I. Don't actually see the problem. Considering what weird shit the wealthy could and can do, giving insane amounts of money to ordinary people for their trees is not the worst. Perhaps it sparks some appreciation in nature in some of these super-rich. Perhaps one of them will one day finance a giant nature-reserve and pay money so no one disturbs it.

[–] Nasrin [OP] 4 points (+4|-0) Edited

I'm looking at this from the angle that they're:

  1. Removing old trees that have formed their own mini biome where they're planted.
  2. Hoarding and consolidating plants deemed worthwhile into the hands of a small group at the disadvantage of the local community.
  3. Leading to the further explosion of things like this as people try to get in on the "game":

The high-stakes world of rare-plant theft

Thief ravages Kaneohe greenhouse, stealing rare native Hawaiian plants

Yanked from the ground: cactus theft is ravaging the American desert

Bonsai theft: Japanese couple robbed of 400-year-old tree

Considering what weird shit the wealthy could and can do, giving insane amounts of money to ordinary people for their trees is not the worst.

Solid point!
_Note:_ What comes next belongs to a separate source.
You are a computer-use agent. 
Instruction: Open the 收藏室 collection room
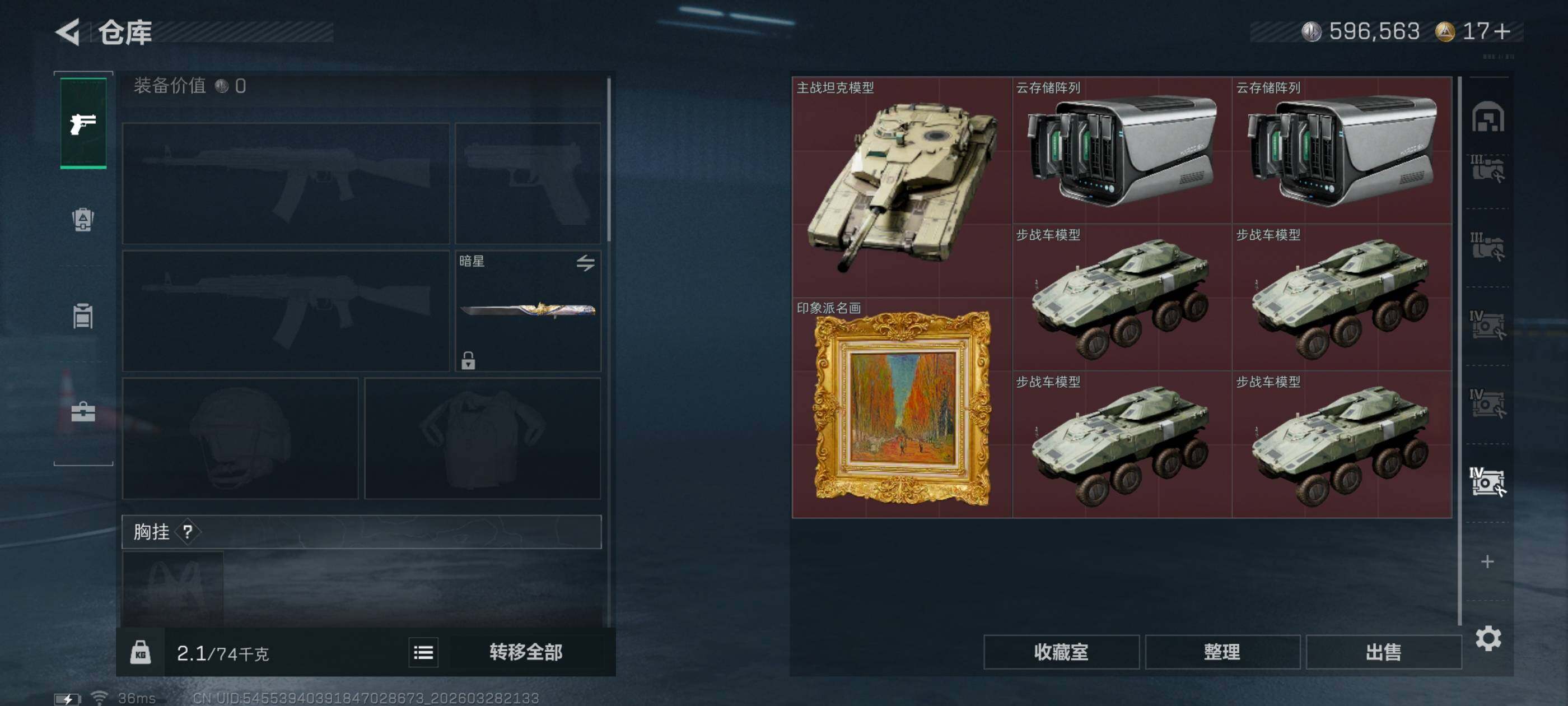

I didn't think of it that way due to the above.

Perhaps one of them will one day finance a giant nature-reserve and pay money so no one disturbs it.

Maybe I'm just bitter, especially so as where I live people steal rare show growing trees and plants often, but isn't that what botanical gardens and nature reserves are already for? When I think of the rich with nature reserves, I think of things like "The Kings Forest". Or do you mean no one could ever enter it including the rich person who set it up?

Food for thought and I appreciate your perspective!

ETA: Fixing links cause I am bad at linking.

[–] WholeGrain 3 points (+3|-0)

Those are some very good points to make. It sounded like they were just buying people's random- but in their mind perfect- trees. Not any specific rare trees, but rather ones with an appealing shape, backing off if they can't buy it:

Others have a sentimental attachment to the tree. “Sometimes they wouldn’t sell it for a million dollars,” he said. “Sometimes their grandmother planted it or they planted it for their dad or something. Those you never get.”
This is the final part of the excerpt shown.